## Data to process
= = = = = = =

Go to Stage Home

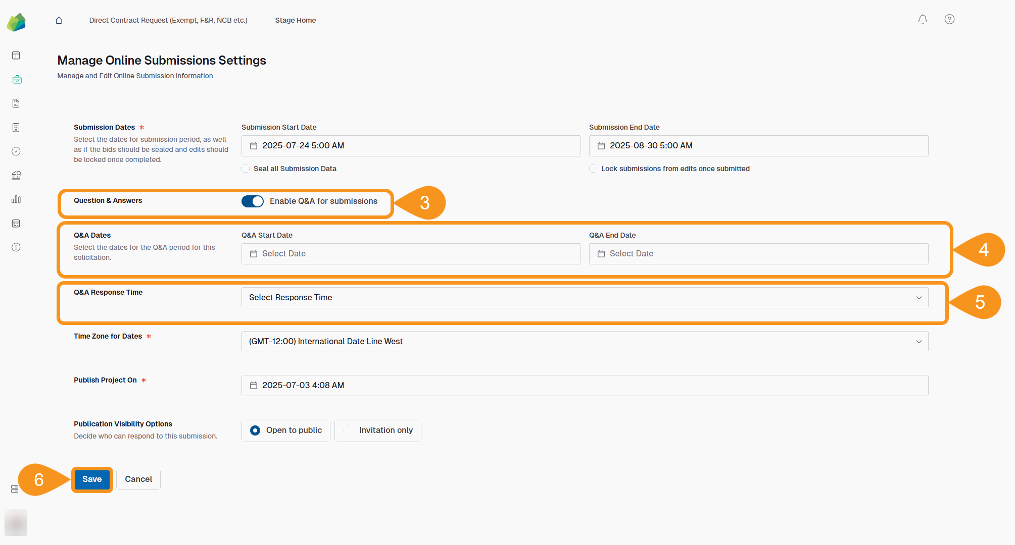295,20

= = = = = = =

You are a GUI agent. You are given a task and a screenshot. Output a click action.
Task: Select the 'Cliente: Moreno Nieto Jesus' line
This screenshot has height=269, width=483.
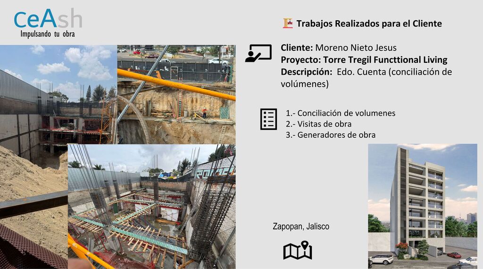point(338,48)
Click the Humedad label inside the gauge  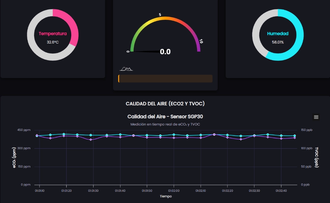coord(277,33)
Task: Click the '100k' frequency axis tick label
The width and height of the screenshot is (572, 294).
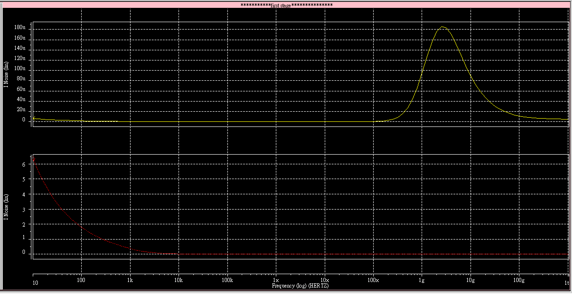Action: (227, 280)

= = = = = = =

## Exercise requirements
Report every line of the records that contains the string "screenshot".

## Solved exercise
You are a GUI agent. You are given a task and a screenshot. Output a click action.
This screenshot has height=269, width=483.
The width and height of the screenshot is (572, 294).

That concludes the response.